L’artista calabrese che la città di Napoli ha saputo accogliere e rendere famoso
“Smile, without a reason why, love, as if you were a child, smile, no matter what they tell you don’t listen to a word they say ‘cause life is beautiful that way”. Sorridi senza un perche’, ama come se fossi un bambino, sorridi non ascoltare quello che dicono perché la vita è bella così com’ è. Così cantava Noa in quella che fu poi la colonna sonora di un film di grande successo “La vita è bella” di Roberto Benigni.
Se potessero materializzarsi queste parole in una forma d’arte, sarebbero scultura e sapete quale? Senza ombra di dubbio una di quelle sculture realizzate tra la fine dell’ ottocento e gli inizi del novecento da un artista, che, venuto da un sud ancora più povero, a Napoli visse e studiò: si chiamava Giuseppe Renda.
Giuseppe Renda è stato uno scultore calabrese che questa città seppe accogliere e rendere famoso. Qui è morto nel 1939 dopo aver acquistato fama e notorietà anche all’estero.
Studiò all’ Accademia di Belle Arti con maestri come Stanislao Lista, Gioacchino Toma, e Tommaso Solari (e scusate se è poco). Talentuoso e pieno di vita, amava lavorare soprattutto con gesso, terracotta e bronzo. Sotto le sue mani irrequiete, la materia diventava sempre più vibrante soprattutto negli ultimi anni; lui plasmava e creava, le sue dita erano come un pennello capace di creare chiaroscuri di materia dando vita alle sue opere. Cosa fanno tutti i suoi personaggi? Tutti, senza distinzione, uomini, fanciulli e donne? Ridono. Strizzano gli occhi e ridono. Muovono le loro mani e ridono. Loro ridono, e lo fanno con noi e per noi. Ridono sempre anche quando, come il mirabile “Noli me tangere” conservato al Maschio Angioino, si proteggono istintivamente dietro palmi tesi e aperti. Anche le mani sono sorriso. Tutte le sculture di Renda sono esplosione di gioia, espressione di incondizionata fiducia in un futuro che deve venire e che solo noi possiamo scrivere. Il messaggio è chiaro, per scrivere un futuro migliore non servono penne ma labbra e denti da mostrare al mondo.
Questa è anche infondo la morale di quella “epoca bella” in cui visse; Renda riusciva ad esaltare la bellezza della vita sintetizzandola spesso anche nella sola bellezza femminile. I sorrisi delle sue donne sono musica: un inno alla gioia da far invidia allo stesso Beethoven. Ottimismo e vitalità esplosiva, in arte si chiama semplicemente “liberty” ed è fatto spesso di fiori eleganti ed altissimi, anche le capigliature di quelle donne che Renda plasma e “acconcia” diventano, sotto le sue dita, corolle, il collo è uno stelo sottile, il fiore sboccia, diventa sorriso.
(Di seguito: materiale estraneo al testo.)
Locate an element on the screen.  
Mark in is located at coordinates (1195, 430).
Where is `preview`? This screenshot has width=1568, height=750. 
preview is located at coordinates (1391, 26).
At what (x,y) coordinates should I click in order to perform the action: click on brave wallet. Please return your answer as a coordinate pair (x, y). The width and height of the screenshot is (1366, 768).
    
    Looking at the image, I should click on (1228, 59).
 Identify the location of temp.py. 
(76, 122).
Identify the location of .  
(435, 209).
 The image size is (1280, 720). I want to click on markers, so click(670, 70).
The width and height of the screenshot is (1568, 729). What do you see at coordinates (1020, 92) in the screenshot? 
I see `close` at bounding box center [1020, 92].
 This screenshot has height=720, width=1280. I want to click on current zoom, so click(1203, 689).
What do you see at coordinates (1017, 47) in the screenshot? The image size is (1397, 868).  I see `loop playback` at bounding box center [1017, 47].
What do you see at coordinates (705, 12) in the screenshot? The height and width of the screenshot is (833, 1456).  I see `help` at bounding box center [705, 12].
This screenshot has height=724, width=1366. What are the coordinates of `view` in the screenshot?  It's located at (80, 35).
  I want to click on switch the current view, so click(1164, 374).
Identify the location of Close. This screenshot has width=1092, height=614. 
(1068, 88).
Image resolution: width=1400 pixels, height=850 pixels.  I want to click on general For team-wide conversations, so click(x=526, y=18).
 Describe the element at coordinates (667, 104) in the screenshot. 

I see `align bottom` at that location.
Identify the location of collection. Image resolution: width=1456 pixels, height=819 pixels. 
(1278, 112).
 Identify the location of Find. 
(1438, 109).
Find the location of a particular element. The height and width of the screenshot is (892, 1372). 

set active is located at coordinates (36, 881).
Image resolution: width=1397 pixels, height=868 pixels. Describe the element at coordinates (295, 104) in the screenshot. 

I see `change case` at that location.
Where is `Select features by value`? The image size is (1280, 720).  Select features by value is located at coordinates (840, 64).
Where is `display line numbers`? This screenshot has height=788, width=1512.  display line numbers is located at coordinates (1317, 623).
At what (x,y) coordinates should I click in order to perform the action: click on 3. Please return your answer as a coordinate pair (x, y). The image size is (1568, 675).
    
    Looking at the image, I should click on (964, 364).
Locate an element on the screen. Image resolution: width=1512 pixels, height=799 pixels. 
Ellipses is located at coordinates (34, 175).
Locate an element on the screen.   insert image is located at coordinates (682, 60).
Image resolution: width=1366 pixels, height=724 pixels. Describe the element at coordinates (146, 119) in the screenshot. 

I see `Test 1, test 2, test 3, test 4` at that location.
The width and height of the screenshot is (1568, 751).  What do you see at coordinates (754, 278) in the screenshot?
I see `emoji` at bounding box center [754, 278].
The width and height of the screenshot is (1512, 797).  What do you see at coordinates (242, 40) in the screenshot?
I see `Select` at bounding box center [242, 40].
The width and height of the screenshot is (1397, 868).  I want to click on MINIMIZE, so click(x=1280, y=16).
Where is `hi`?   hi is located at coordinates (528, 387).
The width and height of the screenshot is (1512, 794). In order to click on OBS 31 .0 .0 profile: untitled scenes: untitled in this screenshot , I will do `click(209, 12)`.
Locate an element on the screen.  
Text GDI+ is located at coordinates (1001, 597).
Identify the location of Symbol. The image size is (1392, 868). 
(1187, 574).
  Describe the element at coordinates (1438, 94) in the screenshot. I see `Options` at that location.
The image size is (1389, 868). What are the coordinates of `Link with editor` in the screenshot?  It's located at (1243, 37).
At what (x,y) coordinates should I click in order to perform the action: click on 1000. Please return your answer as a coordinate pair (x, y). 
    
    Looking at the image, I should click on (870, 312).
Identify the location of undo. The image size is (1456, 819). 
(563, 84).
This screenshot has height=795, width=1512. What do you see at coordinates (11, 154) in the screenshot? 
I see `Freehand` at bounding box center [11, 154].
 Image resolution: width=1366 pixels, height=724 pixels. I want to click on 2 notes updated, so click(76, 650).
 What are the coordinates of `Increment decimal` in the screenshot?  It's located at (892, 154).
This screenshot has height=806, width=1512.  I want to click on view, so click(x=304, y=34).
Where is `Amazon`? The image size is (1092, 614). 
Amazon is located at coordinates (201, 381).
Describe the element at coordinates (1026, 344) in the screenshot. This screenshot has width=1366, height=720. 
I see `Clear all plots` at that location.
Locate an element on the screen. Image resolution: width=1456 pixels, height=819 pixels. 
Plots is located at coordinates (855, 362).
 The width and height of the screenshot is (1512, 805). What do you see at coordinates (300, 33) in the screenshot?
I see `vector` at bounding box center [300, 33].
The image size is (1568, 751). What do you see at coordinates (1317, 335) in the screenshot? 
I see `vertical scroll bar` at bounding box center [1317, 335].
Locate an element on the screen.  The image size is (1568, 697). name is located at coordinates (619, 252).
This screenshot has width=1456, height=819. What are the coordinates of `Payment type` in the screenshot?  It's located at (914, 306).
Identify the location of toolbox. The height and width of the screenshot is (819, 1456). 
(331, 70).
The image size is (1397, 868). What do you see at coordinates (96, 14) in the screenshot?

E il sorriso ha un profumo: è il profumo della vita.
Possedeva verve e gusto fantasioso il nostro baffuto scultore che si auto ritrae, manco a dirlo, sorridente come non mai, nel mezzo busto sempre conservato al Maschio Angioino. Fu interprete consapevole di un nuovo slancio vitale che cominciava ad invadere tanti settori di una economia nazionale ed europea in grande ripresa. Come un instancabile contadino attraverso le sue opere, Renda semina, ancora oggi, sorrisi ovunque e questi sorrisi, attenzione, sono incredibilmente contagiosi. Hanno ali per volare e diffondere messaggi positivi. Ogni scultura è un piccolo sole che irradia raggi di gioia.
Tra la fine del 2007 e gli inizi 2008 Napoli dedicò allo scultore calabrese una interessante retrospettiva in seguito alla donazione di 12 sculture che la nipote dell’artista, Gabriella Majolo, donò al museo civico del Maschio Angioino. È qui che oggi Giuseppe Renda divide la scena con altrettanti “campioni” della sua straordinaria epoca, da Jerace a Gemito, da Mancini a Tizzano. Sono tutti lí al terzo piano loggiato del Castello dove batte il sole, si vede il mare e si odono gabbiani. Un’atmosfera di pace che ricorda quella Napoli che fu, piena di orti giardini e limoni; una Napoli liberty piena di artisti che profumava di fiori e soprattutto di sorrisi.